Look over the material for the string "width". Copy every line where it turns up.

___ Available data ___

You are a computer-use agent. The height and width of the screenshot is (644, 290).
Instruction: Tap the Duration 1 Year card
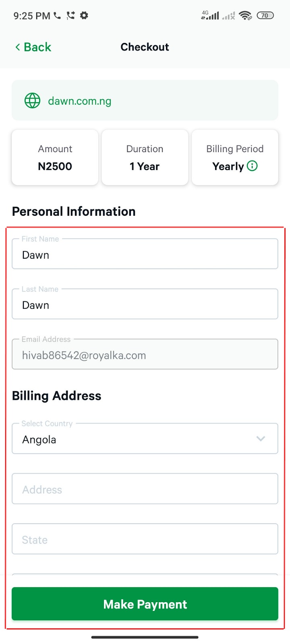click(x=145, y=158)
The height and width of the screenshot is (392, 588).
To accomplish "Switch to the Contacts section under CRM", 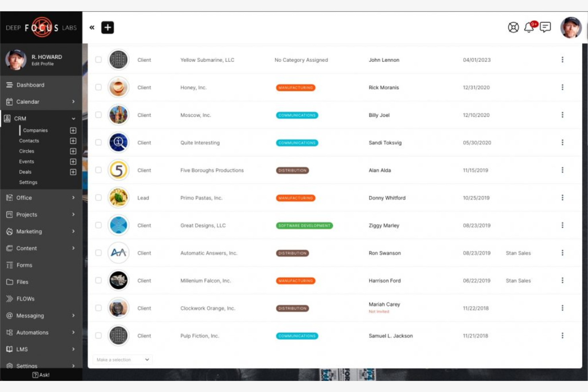I will coord(30,140).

___

**Answer to the exercise**:
You are a computer-use agent. The height and width of the screenshot is (644, 290).
The height and width of the screenshot is (392, 588).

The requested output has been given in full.